→ **ACTIVITY**:
What you return should match the data below exactly, with every entry reproduced.

Dataset entries
BEGIN
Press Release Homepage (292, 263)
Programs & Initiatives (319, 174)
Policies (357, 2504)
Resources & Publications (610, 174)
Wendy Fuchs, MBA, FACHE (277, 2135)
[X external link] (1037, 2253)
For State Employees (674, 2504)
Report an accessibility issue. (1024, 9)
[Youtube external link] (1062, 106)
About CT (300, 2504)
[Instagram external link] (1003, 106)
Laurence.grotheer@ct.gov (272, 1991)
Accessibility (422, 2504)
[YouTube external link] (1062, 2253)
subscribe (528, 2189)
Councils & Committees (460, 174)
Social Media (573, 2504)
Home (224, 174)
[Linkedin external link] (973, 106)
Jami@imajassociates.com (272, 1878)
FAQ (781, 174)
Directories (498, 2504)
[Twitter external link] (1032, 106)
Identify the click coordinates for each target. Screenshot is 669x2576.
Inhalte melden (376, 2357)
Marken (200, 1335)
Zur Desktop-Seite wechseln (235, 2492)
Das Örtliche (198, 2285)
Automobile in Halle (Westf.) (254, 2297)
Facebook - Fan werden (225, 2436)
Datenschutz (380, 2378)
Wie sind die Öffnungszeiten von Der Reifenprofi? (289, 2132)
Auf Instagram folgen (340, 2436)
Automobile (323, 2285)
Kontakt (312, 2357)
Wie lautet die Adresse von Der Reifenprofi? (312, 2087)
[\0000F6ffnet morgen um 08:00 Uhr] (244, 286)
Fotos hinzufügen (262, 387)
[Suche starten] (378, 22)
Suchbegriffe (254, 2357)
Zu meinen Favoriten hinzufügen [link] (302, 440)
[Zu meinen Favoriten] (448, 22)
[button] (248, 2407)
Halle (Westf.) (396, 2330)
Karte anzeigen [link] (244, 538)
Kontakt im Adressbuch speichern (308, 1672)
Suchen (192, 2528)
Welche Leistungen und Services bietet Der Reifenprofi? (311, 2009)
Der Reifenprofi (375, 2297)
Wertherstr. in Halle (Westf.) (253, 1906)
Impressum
END
→ **EXERCISE ANSWER**:
Press Release Homepage (292, 263)
Programs & Initiatives (319, 174)
Policies (357, 2504)
Resources & Publications (610, 174)
Wendy Fuchs, MBA, FACHE (277, 2135)
[X external link] (1037, 2253)
For State Employees (674, 2504)
Report an accessibility issue. (1024, 9)
[Youtube external link] (1062, 106)
About CT (300, 2504)
[Instagram external link] (1003, 106)
Laurence.grotheer@ct.gov (272, 1991)
Accessibility (422, 2504)
[YouTube external link] (1062, 2253)
subscribe (528, 2189)
Councils & Committees (460, 174)
Social Media (573, 2504)
Home (224, 174)
[Linkedin external link] (973, 106)
Jami@imajassociates.com (272, 1878)
FAQ (781, 174)
Directories (498, 2504)
[Twitter external link] (1032, 106)
Identify the click coordinates for each target. Screenshot is 669x2576.
Inhalte melden (376, 2357)
Marken (200, 1335)
Zur Desktop-Seite wechseln (235, 2492)
Das Örtliche (198, 2285)
Automobile in Halle (Westf.) (254, 2297)
Facebook - Fan werden (225, 2436)
Datenschutz (380, 2378)
Wie sind die Öffnungszeiten von Der Reifenprofi? (289, 2132)
Auf Instagram folgen (340, 2436)
Automobile (323, 2285)
Kontakt (312, 2357)
Wie lautet die Adresse von Der Reifenprofi? (312, 2087)
[\0000F6ffnet morgen um 08:00 Uhr] (244, 286)
Fotos hinzufügen (262, 387)
[Suche starten] (378, 22)
Suchbegriffe (254, 2357)
Zu meinen Favoriten hinzufügen [link] (302, 440)
[Zu meinen Favoriten] (448, 22)
[button] (248, 2407)
Halle (Westf.) (396, 2330)
Karte anzeigen [link] (244, 538)
Kontakt im Adressbuch speichern (308, 1672)
Suchen (192, 2528)
Welche Leistungen und Services bietet Der Reifenprofi? (311, 2009)
Der Reifenprofi (375, 2297)
Wertherstr. in Halle (Westf.) (253, 1906)
Impressum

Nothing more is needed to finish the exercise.